Police shot and killed a teenage girl Tuesday afternoon in Columbus just as the verdict was being announced in the trial for the killing of George Floyd.
The Ohio Bureau of Criminal Investigation was at the scene Tuesday night on the city’s southeast side, The Columbus Dispatch reported.
Officers had responded to an attempted stabbing call when police shot the girl at about 4:45 p.m., the newspaper reported. The 911 caller reported a female was trying to stab them before hanging up, according to the Dispatch.
The girl was taken to a hospital, where she was pronounced dead. Nobody else was injured, the newspaper reported.
“This afternoon a young woman tragically lost her life,” Columbus Mayor Andrew Ginther tweeted. “We do not know all of the details. There is body-worn camera footage of the incident. We are working to review it as soon as possible.”
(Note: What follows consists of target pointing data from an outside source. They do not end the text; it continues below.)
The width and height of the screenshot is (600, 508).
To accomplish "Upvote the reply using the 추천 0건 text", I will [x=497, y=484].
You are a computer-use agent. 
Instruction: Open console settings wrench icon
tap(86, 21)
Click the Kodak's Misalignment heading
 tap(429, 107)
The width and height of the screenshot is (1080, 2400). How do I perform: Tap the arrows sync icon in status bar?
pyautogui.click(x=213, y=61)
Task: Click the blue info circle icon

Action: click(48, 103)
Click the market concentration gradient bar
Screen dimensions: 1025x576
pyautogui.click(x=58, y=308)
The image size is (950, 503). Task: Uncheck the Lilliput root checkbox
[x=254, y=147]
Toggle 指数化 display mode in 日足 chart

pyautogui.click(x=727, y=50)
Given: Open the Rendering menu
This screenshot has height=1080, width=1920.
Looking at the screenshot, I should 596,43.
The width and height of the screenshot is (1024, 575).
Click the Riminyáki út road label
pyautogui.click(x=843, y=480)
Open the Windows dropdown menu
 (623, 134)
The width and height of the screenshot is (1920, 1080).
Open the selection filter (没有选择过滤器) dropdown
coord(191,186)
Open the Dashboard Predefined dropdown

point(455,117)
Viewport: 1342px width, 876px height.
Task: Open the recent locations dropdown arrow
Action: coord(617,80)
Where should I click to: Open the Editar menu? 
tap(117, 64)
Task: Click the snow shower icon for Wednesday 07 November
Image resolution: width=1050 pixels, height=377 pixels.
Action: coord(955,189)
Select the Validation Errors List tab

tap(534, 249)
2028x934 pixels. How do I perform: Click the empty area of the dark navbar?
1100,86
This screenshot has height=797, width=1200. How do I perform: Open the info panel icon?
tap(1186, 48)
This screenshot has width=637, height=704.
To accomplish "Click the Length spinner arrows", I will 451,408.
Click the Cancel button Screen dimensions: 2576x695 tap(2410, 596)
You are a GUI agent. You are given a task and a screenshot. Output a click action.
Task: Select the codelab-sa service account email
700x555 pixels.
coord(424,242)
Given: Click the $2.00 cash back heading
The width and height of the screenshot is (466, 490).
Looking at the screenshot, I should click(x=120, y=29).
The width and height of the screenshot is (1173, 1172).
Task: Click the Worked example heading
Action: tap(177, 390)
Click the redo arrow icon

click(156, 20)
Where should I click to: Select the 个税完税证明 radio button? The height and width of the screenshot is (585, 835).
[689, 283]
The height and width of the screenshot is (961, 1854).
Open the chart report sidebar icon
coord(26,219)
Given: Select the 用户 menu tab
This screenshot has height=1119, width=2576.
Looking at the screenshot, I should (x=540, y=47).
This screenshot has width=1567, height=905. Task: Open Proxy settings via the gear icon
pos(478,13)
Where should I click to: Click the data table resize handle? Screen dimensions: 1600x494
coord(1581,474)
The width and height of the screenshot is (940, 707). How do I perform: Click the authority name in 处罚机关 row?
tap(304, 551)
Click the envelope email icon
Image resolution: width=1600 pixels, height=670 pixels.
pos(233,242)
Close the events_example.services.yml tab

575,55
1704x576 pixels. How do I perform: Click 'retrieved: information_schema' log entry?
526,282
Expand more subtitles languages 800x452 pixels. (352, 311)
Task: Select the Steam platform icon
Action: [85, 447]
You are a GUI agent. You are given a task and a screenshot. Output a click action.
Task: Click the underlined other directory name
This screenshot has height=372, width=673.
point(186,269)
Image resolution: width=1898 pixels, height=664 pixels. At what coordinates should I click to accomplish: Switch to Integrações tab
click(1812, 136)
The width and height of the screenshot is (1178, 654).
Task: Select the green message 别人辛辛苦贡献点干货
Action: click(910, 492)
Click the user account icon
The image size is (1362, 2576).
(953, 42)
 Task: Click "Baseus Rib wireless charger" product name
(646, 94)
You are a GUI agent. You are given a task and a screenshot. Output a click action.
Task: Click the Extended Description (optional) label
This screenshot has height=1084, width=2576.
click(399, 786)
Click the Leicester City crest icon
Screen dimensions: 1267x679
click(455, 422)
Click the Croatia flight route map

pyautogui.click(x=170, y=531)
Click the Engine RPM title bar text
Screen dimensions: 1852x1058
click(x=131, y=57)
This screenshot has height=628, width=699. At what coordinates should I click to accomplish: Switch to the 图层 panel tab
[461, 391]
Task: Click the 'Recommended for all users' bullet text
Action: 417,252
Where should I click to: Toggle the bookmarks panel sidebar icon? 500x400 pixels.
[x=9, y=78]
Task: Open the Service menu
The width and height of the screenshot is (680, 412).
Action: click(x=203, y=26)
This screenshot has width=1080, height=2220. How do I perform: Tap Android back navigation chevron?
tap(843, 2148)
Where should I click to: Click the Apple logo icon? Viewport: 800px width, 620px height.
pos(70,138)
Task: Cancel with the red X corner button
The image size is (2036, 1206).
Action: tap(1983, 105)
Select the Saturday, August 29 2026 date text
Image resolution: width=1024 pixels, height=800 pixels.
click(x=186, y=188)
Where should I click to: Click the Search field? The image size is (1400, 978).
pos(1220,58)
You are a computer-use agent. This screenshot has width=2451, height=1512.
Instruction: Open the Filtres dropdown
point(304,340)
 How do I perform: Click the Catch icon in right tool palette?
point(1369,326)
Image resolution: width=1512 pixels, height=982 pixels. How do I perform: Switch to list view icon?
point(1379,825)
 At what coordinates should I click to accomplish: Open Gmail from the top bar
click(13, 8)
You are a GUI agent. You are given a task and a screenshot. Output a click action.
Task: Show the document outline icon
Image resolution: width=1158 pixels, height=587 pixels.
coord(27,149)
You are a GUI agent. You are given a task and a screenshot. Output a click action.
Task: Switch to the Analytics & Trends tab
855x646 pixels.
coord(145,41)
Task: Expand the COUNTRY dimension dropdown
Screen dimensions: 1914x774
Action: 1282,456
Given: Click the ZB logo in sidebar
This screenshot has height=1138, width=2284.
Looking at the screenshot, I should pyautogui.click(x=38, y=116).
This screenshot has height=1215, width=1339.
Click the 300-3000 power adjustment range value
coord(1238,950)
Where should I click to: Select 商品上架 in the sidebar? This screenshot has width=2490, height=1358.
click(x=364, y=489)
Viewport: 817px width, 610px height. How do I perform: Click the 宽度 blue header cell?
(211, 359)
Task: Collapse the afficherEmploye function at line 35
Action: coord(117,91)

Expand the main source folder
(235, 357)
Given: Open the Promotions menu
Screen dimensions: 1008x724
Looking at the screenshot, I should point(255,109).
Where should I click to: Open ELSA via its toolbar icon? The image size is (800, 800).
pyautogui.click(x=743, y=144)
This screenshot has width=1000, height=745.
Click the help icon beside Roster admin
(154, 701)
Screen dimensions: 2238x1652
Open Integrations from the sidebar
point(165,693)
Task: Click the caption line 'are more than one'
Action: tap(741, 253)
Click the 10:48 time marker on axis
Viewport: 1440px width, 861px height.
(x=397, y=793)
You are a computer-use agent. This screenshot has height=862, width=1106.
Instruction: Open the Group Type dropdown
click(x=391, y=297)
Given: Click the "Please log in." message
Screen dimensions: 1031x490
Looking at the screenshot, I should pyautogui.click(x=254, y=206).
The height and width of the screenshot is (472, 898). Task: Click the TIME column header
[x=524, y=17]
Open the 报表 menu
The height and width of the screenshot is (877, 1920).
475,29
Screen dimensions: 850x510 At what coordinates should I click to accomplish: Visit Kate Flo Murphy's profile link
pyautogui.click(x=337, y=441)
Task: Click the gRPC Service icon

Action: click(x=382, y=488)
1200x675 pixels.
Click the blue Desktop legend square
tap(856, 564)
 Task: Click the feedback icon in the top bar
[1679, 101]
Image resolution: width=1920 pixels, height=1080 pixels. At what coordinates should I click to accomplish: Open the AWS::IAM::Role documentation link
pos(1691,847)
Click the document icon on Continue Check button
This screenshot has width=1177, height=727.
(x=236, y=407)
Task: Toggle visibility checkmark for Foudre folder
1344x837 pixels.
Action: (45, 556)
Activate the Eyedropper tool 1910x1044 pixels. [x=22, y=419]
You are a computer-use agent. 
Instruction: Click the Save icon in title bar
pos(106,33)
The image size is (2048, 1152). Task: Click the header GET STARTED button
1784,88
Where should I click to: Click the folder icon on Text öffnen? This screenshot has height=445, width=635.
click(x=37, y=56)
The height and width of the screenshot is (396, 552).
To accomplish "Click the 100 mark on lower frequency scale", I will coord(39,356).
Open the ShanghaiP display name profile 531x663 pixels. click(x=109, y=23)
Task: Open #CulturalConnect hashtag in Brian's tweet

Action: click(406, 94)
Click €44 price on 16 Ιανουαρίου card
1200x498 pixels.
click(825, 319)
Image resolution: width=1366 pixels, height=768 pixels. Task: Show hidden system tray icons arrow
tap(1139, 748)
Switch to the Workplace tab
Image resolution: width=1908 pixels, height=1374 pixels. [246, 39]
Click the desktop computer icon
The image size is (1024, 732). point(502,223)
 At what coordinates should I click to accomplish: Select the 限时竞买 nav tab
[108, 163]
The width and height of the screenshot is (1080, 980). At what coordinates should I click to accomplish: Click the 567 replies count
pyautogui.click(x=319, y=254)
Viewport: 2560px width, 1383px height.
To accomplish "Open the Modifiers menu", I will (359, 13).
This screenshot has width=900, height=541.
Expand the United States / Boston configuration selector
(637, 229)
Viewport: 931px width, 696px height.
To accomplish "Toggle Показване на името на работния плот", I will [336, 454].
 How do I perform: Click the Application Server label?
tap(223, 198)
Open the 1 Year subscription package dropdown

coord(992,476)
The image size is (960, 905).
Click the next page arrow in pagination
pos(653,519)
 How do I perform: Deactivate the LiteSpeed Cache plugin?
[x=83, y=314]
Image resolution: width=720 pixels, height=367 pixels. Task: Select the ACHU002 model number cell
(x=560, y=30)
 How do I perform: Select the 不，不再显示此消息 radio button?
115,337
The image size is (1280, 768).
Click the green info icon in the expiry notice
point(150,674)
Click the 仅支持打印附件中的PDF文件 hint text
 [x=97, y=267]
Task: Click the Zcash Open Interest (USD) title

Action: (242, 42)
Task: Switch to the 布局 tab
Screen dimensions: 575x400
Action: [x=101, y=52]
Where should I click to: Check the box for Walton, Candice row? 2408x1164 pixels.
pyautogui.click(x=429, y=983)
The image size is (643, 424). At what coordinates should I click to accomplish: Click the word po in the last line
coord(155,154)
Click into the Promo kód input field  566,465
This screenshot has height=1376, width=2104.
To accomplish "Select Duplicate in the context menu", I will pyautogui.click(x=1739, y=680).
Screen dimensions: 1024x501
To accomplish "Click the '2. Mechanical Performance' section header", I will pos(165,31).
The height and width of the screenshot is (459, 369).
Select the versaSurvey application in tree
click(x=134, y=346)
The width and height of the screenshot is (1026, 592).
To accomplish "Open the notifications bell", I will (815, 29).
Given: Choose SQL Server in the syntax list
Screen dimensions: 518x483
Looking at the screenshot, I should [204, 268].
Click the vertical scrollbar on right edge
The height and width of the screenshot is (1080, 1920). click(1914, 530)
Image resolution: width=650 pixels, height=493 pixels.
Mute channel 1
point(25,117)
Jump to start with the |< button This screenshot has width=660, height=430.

Police who answered the department’s phone and officers on scene were not immediately able to provide details to The Associated Press.
A crowd had gathered Tuesday night at the scene on Legion Lane, which police had partially blocked off to traffic. Others gathered at the city’s police headquarters to protest, a week after officers pepper-sprayed a group that tried to enter the headquarters over the police killing of a man who had a gun in a hospital emergency room.
The shooting happened about 25 minutes before a judge read the verdict convicting former Minneapolis Police Officer Derek Chauvin of murder and manslaughter in the killing of Floyd.
Kimberly Shepherd, 50, who has lived in the neighborhood for 17 years, said she knew the victim.
“The neighborhood has definitely went through its changes, but nothing like this,” Shepherd said of the shooting. “But this is the worst thing that has ever happened out here and unfortunately it is at the hands of police.”
Shepherd and her neighbor Jayme Jones, 51, had celebrated the guilty verdict of Chauvin. But things changed quickly, she said.
“We were happy about the verdict. But you couldn’t even enjoy that,” Shepherd said. “Because as you’re getting one phone call that he was guilty, I’m getting the next phone call that this is happening in my neighborhood.”